-- start --

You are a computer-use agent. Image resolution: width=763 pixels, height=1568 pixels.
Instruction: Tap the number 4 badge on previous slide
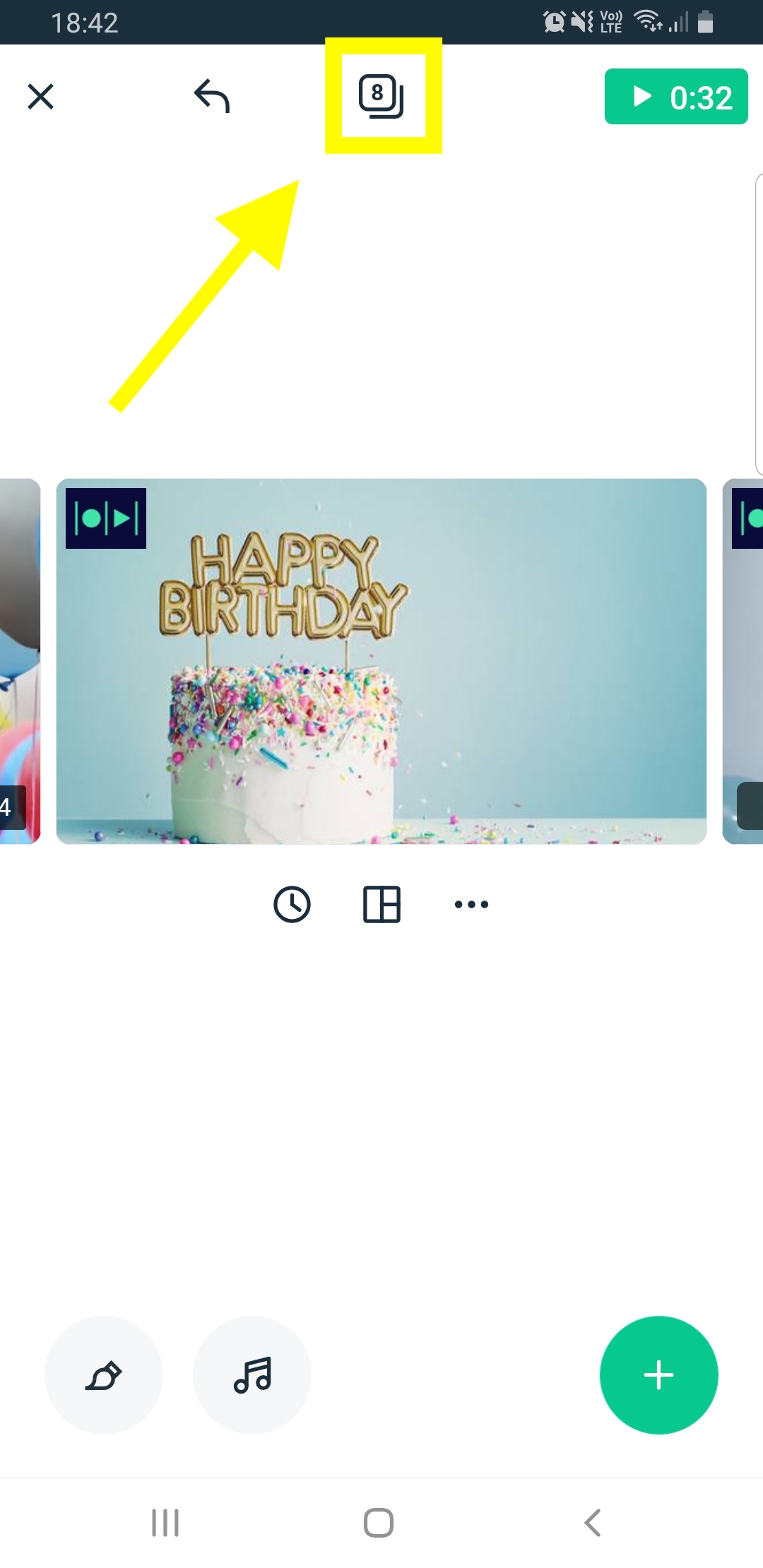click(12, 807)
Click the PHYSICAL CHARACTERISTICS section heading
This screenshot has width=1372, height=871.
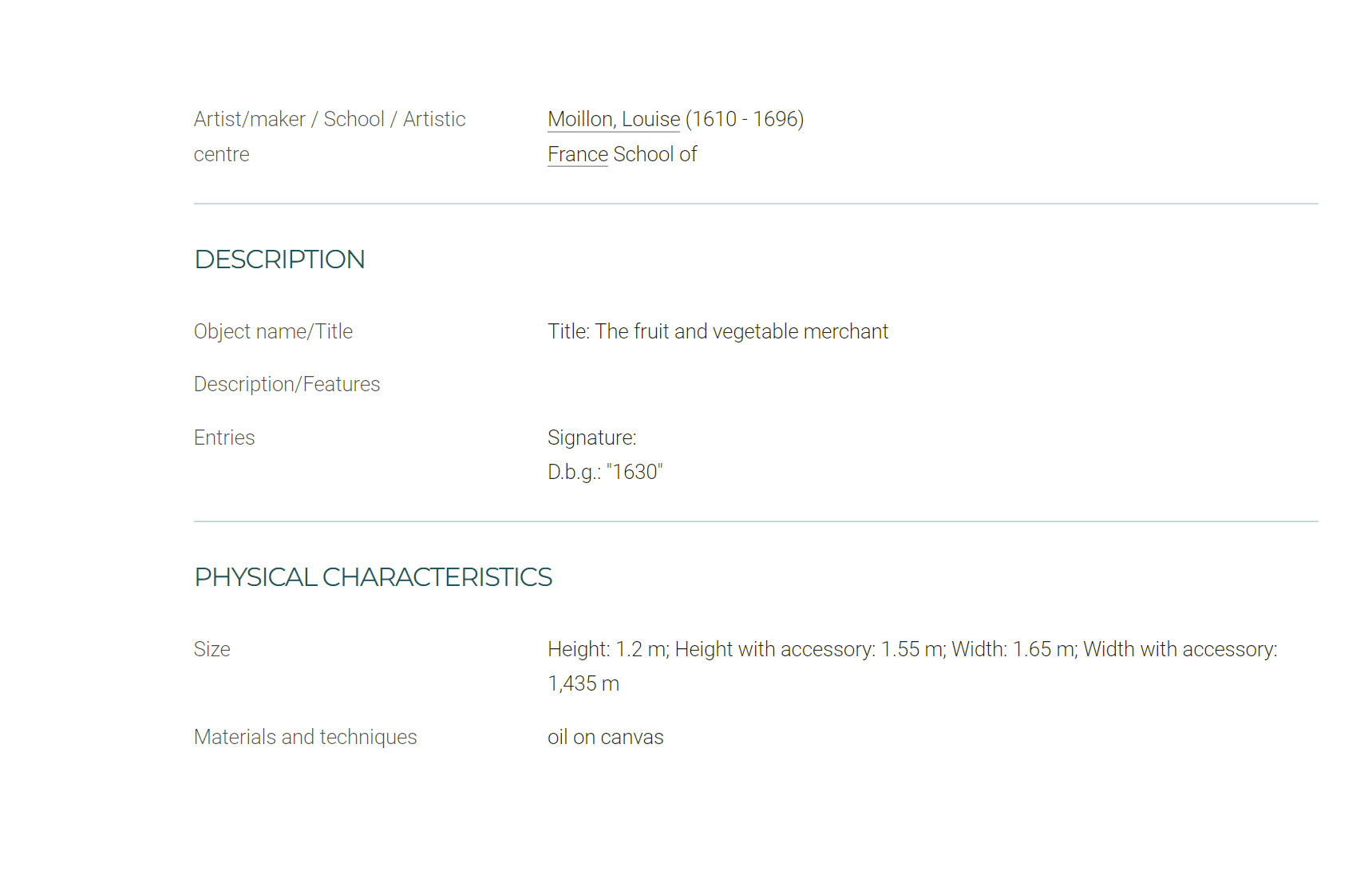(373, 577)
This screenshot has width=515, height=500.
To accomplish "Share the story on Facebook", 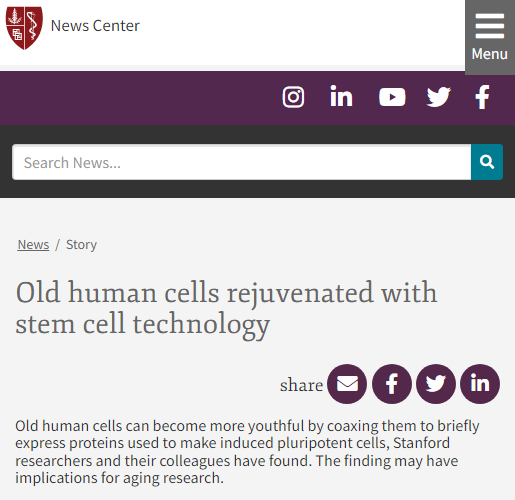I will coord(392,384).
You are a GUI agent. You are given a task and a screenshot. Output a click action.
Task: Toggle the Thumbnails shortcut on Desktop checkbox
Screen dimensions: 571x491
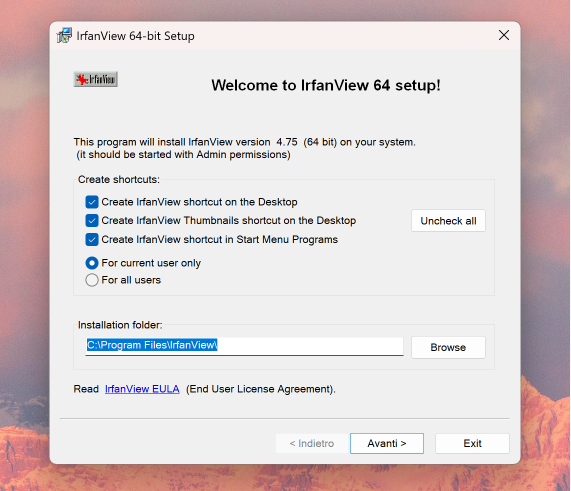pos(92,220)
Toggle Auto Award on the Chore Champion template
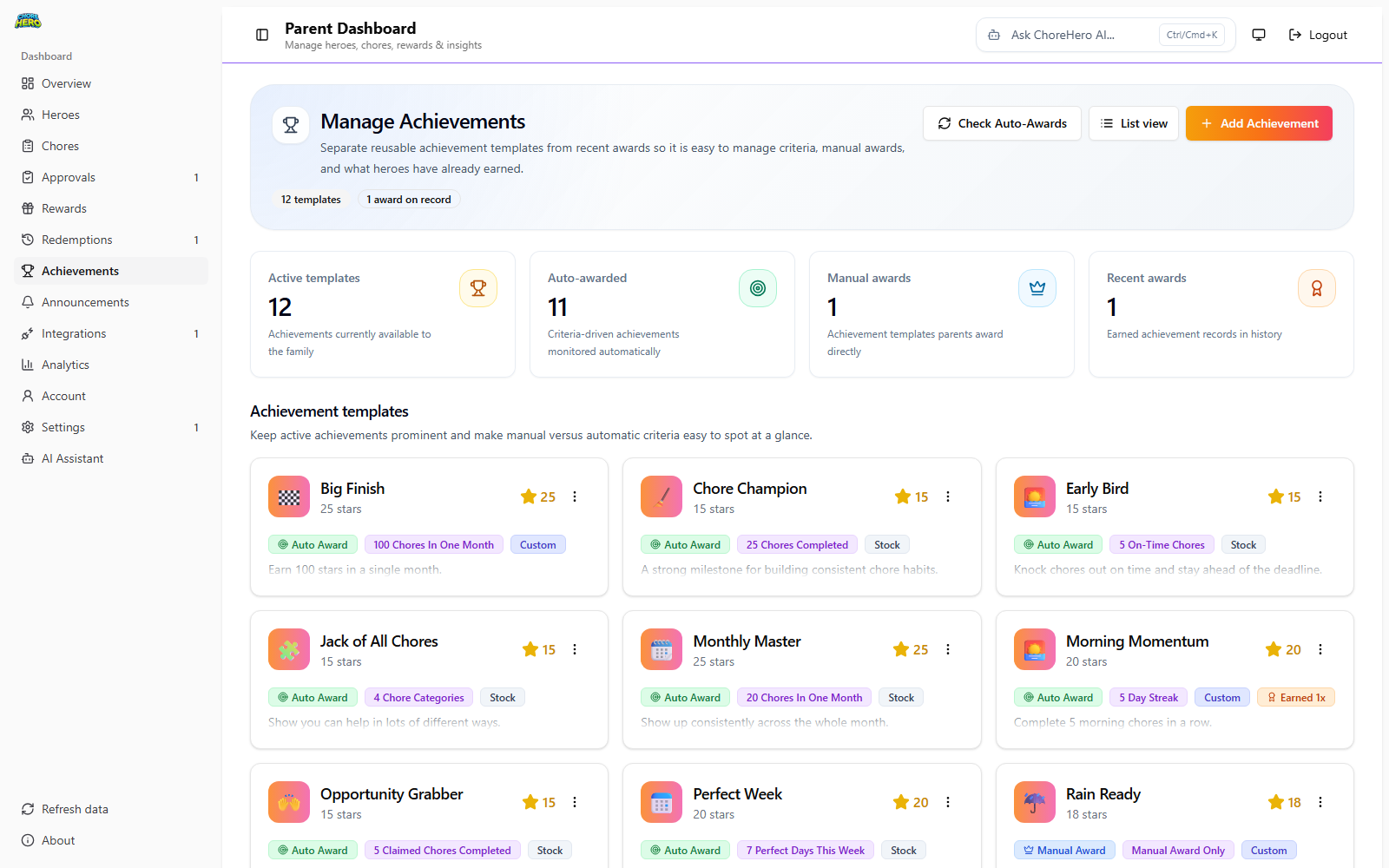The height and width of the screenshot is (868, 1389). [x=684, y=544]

-- end --

== Task requirements ==
Could you put the records from the line containing "You are a GUI" through the end of the records into a JSON list of strings, one string per line, with blank lines left out and the pictures omitted?

== In response ==
[
  "You are a GUI agent. You are given a task and a screenshot. Output a click action.",
  "Task: Toggle the Thumbnails shortcut on Desktop checkbox",
  "Screen dimensions: 571x491",
  "pos(92,220)",
  "Toggle Auto Award on the Chore Champion template",
  "The height and width of the screenshot is (868, 1389). [x=684, y=544]"
]